DESCRIPTION OF THE TASK | Copy each line of the following material that has the string "agent".

DATA PROVIDED |
- Opening Delimiter -
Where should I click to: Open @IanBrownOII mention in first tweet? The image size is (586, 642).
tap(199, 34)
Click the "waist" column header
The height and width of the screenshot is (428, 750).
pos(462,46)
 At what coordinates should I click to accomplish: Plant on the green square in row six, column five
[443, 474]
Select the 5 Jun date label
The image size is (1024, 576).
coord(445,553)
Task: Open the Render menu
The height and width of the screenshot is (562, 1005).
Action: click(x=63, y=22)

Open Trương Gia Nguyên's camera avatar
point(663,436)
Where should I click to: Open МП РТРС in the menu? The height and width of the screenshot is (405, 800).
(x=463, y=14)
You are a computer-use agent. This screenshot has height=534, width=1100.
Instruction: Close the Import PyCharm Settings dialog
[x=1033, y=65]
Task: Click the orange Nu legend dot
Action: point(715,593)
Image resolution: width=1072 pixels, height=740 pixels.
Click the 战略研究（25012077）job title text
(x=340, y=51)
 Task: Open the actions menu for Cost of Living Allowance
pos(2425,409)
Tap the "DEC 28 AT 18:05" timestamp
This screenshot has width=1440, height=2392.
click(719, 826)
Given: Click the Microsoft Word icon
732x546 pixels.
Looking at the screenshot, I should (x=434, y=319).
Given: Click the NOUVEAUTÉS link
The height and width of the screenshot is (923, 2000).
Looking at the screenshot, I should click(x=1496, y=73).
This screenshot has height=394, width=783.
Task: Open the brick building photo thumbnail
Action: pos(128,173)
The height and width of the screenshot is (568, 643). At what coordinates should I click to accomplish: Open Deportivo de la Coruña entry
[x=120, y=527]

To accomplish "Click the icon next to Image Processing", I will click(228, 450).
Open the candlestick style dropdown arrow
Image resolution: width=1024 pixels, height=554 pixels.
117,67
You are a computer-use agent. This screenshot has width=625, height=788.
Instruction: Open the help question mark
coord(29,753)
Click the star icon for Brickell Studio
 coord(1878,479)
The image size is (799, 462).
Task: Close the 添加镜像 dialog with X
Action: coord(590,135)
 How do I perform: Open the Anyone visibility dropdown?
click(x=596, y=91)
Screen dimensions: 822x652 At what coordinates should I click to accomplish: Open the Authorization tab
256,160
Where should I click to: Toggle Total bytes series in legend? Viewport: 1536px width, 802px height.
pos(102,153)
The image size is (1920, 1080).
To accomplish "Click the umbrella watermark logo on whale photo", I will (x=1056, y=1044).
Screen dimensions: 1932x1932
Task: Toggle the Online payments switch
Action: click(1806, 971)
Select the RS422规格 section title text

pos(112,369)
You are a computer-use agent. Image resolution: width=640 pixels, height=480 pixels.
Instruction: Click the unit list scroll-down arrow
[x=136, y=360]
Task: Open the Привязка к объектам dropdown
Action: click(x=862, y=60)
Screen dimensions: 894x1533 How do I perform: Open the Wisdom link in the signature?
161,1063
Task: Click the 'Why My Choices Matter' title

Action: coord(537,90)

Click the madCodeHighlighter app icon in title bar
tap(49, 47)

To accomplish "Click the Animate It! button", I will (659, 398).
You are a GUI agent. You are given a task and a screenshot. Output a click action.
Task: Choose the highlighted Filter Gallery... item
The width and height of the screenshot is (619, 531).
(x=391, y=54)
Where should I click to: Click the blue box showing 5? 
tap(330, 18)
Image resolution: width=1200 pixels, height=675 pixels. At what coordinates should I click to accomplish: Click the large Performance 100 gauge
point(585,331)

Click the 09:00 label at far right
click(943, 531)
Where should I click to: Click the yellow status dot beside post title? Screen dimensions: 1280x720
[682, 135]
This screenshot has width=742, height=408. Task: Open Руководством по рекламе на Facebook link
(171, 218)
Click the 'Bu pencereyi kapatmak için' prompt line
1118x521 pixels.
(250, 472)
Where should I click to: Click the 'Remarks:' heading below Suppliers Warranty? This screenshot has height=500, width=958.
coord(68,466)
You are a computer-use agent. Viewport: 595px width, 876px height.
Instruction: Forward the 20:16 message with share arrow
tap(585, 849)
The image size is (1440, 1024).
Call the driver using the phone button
- Closing Delimiter -
TASK RESPONSE |
You are a computer-use agent. This screenshot has height=534, width=1100.
You are a computer-use agent. This screenshot has width=625, height=788.
You are a computer-use agent. Image resolution: width=640 pixels, height=480 pixels.
You are a GUI agent. You are given a task and a screenshot. Output a click action.
You are a computer-use agent. Viewport: 595px width, 876px height.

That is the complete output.